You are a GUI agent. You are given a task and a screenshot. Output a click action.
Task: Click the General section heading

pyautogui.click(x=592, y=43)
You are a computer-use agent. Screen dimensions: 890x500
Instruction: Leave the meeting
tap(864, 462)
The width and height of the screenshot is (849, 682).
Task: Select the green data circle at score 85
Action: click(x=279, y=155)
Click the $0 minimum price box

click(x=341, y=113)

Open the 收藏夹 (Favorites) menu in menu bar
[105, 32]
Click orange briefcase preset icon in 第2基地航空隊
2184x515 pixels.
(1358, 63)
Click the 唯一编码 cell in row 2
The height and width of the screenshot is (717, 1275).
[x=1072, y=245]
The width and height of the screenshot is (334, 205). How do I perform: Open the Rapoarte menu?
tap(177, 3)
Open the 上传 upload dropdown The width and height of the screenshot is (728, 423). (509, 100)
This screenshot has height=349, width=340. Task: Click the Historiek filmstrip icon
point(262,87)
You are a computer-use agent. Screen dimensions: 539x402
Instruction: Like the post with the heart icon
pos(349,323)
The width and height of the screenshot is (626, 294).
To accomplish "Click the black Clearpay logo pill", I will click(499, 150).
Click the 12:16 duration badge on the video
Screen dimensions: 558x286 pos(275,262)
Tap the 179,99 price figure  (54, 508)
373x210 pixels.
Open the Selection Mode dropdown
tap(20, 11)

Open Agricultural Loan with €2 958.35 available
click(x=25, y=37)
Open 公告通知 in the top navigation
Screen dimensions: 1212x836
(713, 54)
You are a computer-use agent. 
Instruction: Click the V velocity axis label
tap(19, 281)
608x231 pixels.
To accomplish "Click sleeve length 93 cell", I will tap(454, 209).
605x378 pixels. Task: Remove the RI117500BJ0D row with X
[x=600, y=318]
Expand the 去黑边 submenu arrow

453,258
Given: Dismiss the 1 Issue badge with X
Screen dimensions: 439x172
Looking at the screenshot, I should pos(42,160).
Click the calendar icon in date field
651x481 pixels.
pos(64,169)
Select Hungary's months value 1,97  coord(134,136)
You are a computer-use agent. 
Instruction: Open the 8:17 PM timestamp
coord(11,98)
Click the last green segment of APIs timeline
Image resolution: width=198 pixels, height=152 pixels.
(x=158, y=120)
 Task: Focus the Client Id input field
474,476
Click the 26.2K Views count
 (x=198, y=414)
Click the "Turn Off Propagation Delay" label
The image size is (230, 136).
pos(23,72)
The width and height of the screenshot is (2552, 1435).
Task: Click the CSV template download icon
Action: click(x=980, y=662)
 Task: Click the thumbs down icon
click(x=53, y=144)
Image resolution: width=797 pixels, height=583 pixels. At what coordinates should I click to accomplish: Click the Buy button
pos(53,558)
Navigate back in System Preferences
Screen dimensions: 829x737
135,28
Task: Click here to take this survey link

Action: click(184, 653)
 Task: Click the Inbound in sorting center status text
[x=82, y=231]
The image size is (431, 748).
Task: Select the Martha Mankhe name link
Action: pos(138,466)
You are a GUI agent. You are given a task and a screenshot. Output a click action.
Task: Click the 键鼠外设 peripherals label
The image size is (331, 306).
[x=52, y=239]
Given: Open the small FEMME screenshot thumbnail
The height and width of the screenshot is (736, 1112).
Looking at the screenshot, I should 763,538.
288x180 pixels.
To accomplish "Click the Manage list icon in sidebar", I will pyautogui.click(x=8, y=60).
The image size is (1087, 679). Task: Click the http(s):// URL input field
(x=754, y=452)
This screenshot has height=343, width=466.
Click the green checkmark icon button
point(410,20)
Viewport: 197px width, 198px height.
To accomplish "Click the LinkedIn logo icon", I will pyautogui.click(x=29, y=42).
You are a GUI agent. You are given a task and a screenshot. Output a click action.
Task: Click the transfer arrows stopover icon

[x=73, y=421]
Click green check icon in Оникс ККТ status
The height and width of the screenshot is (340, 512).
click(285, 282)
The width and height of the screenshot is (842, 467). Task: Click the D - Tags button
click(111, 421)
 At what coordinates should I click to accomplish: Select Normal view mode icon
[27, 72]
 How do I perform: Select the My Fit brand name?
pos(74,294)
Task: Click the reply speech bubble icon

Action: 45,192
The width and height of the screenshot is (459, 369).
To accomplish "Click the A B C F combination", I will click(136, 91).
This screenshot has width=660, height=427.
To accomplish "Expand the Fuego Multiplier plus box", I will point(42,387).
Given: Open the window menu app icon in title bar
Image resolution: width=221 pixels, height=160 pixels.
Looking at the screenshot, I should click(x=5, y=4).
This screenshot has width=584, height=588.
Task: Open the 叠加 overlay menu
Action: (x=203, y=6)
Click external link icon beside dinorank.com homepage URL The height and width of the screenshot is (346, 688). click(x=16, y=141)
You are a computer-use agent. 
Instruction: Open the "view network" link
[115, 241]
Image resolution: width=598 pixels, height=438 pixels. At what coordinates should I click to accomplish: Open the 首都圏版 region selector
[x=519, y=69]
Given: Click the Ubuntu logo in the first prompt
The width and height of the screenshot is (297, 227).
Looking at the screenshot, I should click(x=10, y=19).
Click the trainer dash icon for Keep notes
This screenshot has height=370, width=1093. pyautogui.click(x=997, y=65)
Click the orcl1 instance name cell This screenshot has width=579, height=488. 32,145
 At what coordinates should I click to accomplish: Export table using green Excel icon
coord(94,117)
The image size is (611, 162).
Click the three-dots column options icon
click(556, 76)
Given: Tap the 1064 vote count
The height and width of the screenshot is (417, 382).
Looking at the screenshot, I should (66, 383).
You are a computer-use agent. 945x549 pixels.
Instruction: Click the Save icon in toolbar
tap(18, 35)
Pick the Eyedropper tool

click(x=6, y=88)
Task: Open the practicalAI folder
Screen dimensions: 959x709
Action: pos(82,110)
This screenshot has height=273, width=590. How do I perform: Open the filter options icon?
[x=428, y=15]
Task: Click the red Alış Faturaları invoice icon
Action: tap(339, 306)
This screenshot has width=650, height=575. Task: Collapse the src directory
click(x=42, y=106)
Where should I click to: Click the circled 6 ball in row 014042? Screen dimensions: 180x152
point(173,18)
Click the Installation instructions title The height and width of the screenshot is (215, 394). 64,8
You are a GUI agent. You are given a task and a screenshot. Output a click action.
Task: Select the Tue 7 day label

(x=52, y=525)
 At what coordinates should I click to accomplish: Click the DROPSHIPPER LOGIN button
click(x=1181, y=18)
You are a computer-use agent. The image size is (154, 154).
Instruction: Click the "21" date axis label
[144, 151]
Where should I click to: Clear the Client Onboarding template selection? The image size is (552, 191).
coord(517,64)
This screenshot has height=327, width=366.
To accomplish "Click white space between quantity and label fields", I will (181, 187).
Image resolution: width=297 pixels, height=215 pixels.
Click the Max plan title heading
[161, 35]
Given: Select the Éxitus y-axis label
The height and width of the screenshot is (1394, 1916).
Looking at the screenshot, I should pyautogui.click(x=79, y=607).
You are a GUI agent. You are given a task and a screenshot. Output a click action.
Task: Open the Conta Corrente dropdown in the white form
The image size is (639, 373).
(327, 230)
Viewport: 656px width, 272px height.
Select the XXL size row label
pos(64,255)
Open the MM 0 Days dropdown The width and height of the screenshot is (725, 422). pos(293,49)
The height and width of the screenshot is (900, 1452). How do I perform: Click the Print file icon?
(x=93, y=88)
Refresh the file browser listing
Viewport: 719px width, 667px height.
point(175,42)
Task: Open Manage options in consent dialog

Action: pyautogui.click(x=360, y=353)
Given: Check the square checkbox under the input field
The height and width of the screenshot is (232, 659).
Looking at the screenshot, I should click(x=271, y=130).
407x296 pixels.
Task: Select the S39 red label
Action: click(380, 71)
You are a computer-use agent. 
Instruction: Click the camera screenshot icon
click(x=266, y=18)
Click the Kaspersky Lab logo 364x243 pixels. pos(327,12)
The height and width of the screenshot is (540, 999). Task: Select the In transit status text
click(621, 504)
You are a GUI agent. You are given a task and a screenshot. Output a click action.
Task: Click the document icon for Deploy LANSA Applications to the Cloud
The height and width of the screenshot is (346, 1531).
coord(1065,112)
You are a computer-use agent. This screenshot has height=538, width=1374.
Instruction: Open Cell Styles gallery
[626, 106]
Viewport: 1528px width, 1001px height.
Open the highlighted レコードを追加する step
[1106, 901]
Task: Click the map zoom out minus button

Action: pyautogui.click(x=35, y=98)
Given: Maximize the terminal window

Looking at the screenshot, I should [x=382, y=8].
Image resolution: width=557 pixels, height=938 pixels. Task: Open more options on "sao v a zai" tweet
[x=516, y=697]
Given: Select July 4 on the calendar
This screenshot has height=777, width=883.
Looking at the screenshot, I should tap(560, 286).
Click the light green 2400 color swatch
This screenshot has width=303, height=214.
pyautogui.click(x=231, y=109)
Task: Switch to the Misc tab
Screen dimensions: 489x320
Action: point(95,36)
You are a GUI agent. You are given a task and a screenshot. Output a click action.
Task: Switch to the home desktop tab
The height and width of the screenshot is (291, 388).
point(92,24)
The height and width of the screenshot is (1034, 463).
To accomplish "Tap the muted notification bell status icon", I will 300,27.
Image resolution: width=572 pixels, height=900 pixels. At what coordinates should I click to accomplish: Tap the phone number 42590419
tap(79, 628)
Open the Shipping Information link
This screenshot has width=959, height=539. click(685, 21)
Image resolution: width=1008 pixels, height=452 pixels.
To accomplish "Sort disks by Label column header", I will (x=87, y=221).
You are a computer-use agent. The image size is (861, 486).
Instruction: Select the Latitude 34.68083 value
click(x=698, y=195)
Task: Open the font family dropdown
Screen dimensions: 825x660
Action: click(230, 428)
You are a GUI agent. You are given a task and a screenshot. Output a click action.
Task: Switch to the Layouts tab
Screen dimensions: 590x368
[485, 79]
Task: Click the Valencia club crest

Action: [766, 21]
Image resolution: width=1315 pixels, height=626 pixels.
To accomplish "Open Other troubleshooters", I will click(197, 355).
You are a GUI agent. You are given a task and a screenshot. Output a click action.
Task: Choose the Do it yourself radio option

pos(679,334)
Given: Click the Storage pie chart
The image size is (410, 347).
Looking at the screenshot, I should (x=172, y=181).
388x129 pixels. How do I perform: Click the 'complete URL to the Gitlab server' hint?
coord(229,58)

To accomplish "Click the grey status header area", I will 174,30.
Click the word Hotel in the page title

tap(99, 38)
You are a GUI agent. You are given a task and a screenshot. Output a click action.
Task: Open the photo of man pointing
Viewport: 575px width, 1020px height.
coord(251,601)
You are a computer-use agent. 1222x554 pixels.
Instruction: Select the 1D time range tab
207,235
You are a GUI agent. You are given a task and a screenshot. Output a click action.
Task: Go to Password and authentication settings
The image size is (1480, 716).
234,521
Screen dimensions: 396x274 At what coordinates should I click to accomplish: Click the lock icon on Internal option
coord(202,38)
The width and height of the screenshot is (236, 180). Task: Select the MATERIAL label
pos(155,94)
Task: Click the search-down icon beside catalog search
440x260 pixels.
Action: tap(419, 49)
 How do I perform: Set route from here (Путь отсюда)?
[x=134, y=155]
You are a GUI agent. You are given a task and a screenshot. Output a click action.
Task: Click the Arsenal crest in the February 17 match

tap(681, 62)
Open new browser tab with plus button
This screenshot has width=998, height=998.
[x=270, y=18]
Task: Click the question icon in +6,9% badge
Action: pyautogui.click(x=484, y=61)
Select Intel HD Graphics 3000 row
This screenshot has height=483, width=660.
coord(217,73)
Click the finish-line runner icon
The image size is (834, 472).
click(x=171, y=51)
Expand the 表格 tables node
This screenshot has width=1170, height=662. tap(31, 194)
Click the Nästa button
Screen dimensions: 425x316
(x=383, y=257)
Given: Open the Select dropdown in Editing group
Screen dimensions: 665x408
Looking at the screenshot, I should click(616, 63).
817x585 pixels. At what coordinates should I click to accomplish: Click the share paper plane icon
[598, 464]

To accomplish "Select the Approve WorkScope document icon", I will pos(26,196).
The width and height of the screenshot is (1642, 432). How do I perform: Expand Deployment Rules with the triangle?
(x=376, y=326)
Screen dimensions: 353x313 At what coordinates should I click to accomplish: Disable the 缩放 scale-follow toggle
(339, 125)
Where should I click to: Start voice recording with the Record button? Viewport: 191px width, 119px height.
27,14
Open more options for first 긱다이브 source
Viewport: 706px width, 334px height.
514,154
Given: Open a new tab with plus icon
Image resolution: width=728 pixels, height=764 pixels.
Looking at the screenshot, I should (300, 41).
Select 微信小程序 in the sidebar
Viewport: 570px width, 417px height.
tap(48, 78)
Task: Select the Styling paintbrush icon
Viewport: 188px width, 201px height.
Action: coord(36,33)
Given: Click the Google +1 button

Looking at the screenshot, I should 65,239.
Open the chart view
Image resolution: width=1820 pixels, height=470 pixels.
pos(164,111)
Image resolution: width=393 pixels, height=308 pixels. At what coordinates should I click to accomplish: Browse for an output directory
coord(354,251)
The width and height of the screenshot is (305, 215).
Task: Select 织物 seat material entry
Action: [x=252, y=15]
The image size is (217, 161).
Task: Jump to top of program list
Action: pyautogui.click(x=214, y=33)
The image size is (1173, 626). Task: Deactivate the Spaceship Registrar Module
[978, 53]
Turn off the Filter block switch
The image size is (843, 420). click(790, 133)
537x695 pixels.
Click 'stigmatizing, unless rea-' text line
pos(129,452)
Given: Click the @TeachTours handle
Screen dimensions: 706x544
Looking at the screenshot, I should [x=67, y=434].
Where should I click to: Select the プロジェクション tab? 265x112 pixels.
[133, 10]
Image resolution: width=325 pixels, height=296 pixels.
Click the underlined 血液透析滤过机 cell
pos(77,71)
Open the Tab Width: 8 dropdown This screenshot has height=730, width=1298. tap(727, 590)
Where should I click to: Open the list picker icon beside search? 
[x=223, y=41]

------

PROBLEM TO SOLVE: From the entries above, work out the number of lines containing the string "calendar" and give that number by itself.

ANSWER FOR THIS EXERCISE: 2